I'm trying to use a regex to find something in a later-occurring groupB that does not exist in the earlier groupA. It's fine if it exists in A, but not B. This seems to imply the necessity of a negative lookbehind if I must use a regex.
Massively simplified example:
Text:
groupA:
tag 789
tag 123
groupB:
Item 1:
... 123
... 456
I'm rather new to lookarounds. This is what immediately came to mind (or one of a dozen variations) but the informed among you will see that it does not work as intended.
regex:(\.\.\. (?<ID>(\d+)))(?<=(?s).*?tag (\k<ID>))
My ideal goal would be to match items in groupB that do not exist in groupA and I cannot reorder the input. Correct example output: (not done by the provided regex)
... 456
.NET supports variable lookback distance, but obviously I'm missing something!
The .NET regex engine parses characters from left to right, so you can't backreference from right to left. By the time you reach group B, all the characters in group A have already been consumed & can't be matched against.
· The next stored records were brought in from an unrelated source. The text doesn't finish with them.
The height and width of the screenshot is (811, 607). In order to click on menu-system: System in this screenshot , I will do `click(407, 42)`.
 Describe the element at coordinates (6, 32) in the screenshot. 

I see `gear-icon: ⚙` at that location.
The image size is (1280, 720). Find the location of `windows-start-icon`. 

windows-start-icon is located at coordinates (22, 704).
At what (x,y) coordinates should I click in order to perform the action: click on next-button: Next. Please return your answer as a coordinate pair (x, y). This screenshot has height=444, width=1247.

While regex may appear to backtrack, it's actually prematching or branching - the parser never runs backwards.
With a forward-running parser, you'd need to match (and retain) items in group A first, then only return items from group B if they weren't present in group A. This is too complex for a deterministic finite automation to calculate, as it can't be done in constant space.
You could solve your problem using regular expressions by reversing your string and running your matches backwards, but the code could get pretty incomprehensible:
321 ...
:1 metI
:Bpuorg
321 gat
987 gat
:Apuorg
"((?<id>\d+)(?=\s\.\.\.))(?!.*\k<id>\sgat)"
Result:
"654"
Instead, I'd suggest keeping it simple with something like this:
var groupA = Regex.Matches(text, @"(?<=tag\s)\d+").Cast<Match>().Select(x => x.Value);
var groupB = Regex.Matches(text, @"(?<=\.\.\.\s)\d+").Cast<Match>().Select(x => x.Value);
var bNotA = groupB.Except(groupA);